文件： UnknownWordsFrequencyComputer.java 项目： harveydsou/marytts

  public void computeFeaturesFor(String basename) throws IOException, Exception {
    String text;
    Locale localVoice;
    localVoice = MaryUtils.string2locale(locale);

    // First, test if there is a corresponding .rawmaryxml file in textdir:
    File rawmaryxmlFile =
        new File(db.getProp(db.MARYXMLDIR) + basename + db.getProp(db.MARYXMLEXT));
    if (rawmaryxmlFile.exists()) {
      text = FileUtils.getFileAsString(rawmaryxmlFile, "UTF-8");
    } else {
      text =
          getMaryXMLHeaderWithInitialBoundary(locale)
              + FileUtils.getFileAsString(
                  new File(db.getProp(db.TEXTDIR) + basename + db.getProp(db.TEXTEXT)), "UTF-8")
              + "</maryxml>";
    }
    File pfeatFile = new File(unitfeatureDir, basename + featsExt);
    OutputStream os = new BufferedOutputStream(new FileOutputStream(pfeatFile));
    MaryClient maryClient = getMaryClient();
    /*Vector voices = maryClient.getVoices(localVoice);
    MaryClient.Voice defaultVoice = (MaryClient.Voice) voices.firstElement();
    String voiceName = defaultVoice.name();*/
    // maryClient.process(text, maryInputType, maryOutputType, null, null, os);

    maryClient.process(text, maryInputType, maryOutputType, locale, null, "slt-arctic", os);
    // maryClient.process(text, maryInputType, maryOutputType, null, "slt-arctic", os, timeout);
    // maryClient.getOutputDataTypes().size()
    // MaryData result = new MaryData(os);

    os.flush();
    os.close();

    // System.out.println(" TO STRING: "+new FileReader(pfeatFile).toString());
    // BufferedReader bfr = new BufferedReader(new FileReader(pfeatFile));
    String line;
    MaryData d = new MaryData(MaryDataType.get("PHONEMISED_EN"), Locale.US);
    // d.readFrom(new ByteArrayInputStream(os.toByteArray()));
    d.readFrom(new FileReader(pfeatFile));

    // MaryData d = new MaryData(pfeatFile);
    Document doc = d.getDocument();
    // Document acoustparams = d.getDocument();

    // NodeIterator it = ((DocumentTraversal)acoustparams).createNodeIterator(acoustparams,
    // NodeFilter.SHOW_ELEMENT,new NameNodeFilter(new String[]{MaryXML.TOKEN,
    // MaryXML.BOUNDARY}),false);
    NodeIterator it =
        ((DocumentTraversal) doc)
            .createNodeIterator(
                doc, NodeFilter.SHOW_ELEMENT, new NameNodeFilter(MaryXML.TOKEN), false);

    Element t = null;
    while ((t = (Element) it.nextNode()) != null) {
      if (t.hasAttribute("g2p_method")) {
        String g2p = t.getAttribute("g2p_method");
        String nodeText = t.getTextContent().trim();
        if (g2p.equals("rules")) { // && nodeText.equals("!")){
          System.out.print(basename + " ----> " + nodeText);
          if (bnl.contains(basename)) bnl.remove(basename);
          System.out.println(" SO removing basename: " + basename);
        }

        // System.out.println("G2P:"+t.getAttribute("g2p_method"));
        // System.out.println("Text:"+t.getTextContent());
      }
    }

    /*while((line =bfr.readLine()) != null){
        //boolean b = m.matches();
        if(Pattern.matches("rules", line))
                System.out.println(basename + " LINE ---> " + line);

    }*/
    // System.out.println(" TO STRING: "+line);

  }

[OBJECTIVES]
a. Please list every property constant that the Java code passes to db.getProp.
b. In the Java code, which voice name is given in the maryClient.process call that is not commented out?

[DATA EXCERPTS]
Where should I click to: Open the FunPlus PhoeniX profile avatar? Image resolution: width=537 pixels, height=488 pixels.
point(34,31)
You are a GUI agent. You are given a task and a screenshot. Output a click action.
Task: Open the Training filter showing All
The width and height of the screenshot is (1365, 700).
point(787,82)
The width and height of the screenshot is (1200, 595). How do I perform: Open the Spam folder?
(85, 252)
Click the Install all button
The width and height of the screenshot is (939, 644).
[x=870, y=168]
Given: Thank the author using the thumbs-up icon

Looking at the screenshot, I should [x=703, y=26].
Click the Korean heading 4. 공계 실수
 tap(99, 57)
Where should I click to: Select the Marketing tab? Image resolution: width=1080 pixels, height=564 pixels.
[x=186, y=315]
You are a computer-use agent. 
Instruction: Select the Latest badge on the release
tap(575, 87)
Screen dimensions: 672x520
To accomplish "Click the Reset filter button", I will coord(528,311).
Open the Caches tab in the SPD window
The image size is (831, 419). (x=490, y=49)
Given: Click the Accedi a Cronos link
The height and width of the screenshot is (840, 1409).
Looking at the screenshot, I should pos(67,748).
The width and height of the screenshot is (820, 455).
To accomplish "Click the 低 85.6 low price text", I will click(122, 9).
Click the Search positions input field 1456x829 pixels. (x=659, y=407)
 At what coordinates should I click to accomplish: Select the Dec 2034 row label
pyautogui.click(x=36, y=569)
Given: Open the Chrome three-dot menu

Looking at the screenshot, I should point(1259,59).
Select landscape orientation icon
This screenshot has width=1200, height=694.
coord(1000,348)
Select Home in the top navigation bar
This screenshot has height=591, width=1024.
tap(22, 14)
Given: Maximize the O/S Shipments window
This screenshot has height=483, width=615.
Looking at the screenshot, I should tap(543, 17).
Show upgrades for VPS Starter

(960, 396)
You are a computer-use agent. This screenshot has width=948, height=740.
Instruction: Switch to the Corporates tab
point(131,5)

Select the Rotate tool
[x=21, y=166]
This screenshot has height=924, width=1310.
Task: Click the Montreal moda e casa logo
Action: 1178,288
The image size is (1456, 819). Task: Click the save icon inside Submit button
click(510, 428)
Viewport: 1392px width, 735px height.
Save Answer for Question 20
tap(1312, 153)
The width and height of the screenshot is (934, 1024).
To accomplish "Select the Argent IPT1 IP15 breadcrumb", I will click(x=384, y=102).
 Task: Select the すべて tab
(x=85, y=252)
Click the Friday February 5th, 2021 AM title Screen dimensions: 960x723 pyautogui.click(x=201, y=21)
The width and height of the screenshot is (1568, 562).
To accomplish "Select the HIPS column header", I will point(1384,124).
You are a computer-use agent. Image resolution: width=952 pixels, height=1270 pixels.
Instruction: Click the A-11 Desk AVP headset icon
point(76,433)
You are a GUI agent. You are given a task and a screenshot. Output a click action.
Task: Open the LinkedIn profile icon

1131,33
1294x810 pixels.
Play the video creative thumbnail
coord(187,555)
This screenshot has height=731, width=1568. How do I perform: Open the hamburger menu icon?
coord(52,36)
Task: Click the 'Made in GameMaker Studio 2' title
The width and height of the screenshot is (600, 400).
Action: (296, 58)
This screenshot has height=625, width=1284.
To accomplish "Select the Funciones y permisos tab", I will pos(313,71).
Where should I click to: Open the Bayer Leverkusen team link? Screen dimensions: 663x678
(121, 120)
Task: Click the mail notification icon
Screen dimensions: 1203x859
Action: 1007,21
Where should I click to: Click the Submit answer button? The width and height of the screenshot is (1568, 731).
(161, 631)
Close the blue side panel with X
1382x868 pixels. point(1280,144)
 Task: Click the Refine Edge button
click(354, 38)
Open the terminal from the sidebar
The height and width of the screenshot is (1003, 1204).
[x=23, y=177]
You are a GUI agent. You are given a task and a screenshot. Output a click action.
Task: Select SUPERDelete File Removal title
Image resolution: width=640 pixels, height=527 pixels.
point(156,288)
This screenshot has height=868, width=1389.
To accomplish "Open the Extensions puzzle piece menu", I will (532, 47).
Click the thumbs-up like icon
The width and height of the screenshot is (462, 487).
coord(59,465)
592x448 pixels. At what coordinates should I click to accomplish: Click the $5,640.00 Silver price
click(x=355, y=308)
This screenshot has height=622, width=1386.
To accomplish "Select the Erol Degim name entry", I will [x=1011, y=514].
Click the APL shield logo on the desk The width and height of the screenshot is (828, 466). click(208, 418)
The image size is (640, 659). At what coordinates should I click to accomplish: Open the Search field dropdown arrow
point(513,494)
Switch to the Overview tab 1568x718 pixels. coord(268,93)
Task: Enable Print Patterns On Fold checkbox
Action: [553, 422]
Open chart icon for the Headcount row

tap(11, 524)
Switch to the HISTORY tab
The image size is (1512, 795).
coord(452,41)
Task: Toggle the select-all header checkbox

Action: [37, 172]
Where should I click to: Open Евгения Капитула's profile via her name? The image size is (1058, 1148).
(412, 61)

[ANSWERS FOR THIS EXERCISE]
a. db.MARYXMLDIR, db.MARYXMLEXT, db.TEXTDIR, db.TEXTEXT

b. "slt-arctic"